LISA CLARK: When should parents intervene? If you have a child who just mouths off and says, "Oh I could kill myself for doing that"- when do you say that's just blowing off steam, or that's something I need to take seriously. How can you decide?

PETER JENSEN, MD: Well whenever a child voices that, that "I'm going to kill myself," I always take that as a warning sign. So when parents tell me this, or tell their primary care provider this, I always urge those professionals to get that child an official expert evaluation. It's not normal to say, "I'm going to kill myself." There may be a manipulation involved and it may not necessarily be a suicide risk. But there's something else going on for that child that probably deserves an evaluation.

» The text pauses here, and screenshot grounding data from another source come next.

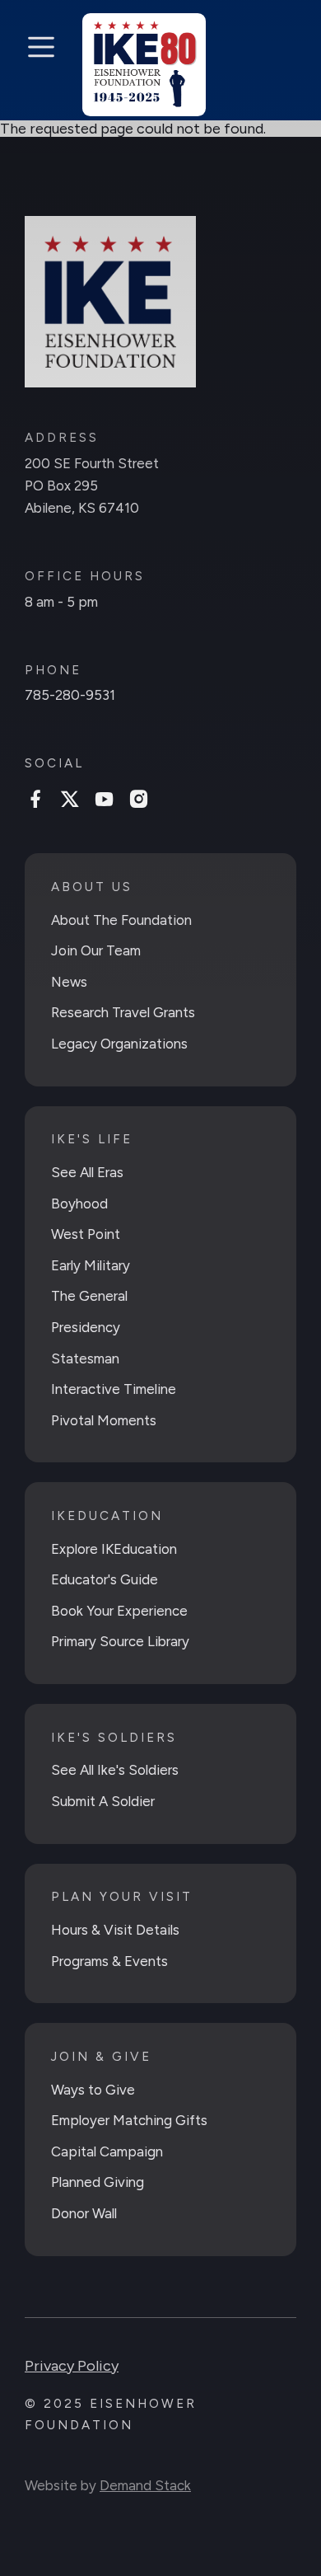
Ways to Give (93, 2089)
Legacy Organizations (119, 1043)
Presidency (85, 1327)
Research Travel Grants (123, 1012)
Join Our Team (96, 950)
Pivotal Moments (103, 1420)
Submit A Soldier (103, 1801)
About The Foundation (121, 920)
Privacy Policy (72, 2366)
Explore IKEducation (114, 1549)
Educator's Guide (104, 1579)
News (69, 982)
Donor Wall (84, 2213)
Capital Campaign (107, 2151)
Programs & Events (109, 1961)
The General (89, 1296)
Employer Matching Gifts (129, 2120)
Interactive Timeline (113, 1389)
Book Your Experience (119, 1610)
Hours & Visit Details (115, 1929)
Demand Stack (145, 2485)
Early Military (90, 1265)
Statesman (85, 1358)
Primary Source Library (120, 1641)
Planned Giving (97, 2182)
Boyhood (79, 1203)
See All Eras (87, 1172)
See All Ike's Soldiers (115, 1770)
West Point (85, 1234)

LISA CLARK: Any final advice for parents on things to look out for, things they should be aware of if they suspect this might be an issue for their child?

PETER JENSEN, MD: Parents should be aware of the signs of depression: a change in mood, a loss of interest in normal activities, thoughts or discussion of death, withdrawal from friends. Substance use, we know is a risk factor. And other impulsive behaviors, sometimes in a subset, particularly boys, might be linked to suicide-completed suicide and suicidal behavior. So if parents have concerns, they probably should act on them because by the time you have concerns, you've been stewing for quite awhile. And when you really realize you're worried, it's time to act.

LISA CLARK: And as you say, early intervention can mean the difference between life and death.

Thank you so much, Dr. Jensen, for being with us.

And we appreciate you joining us as well. I'm Lisa Clark.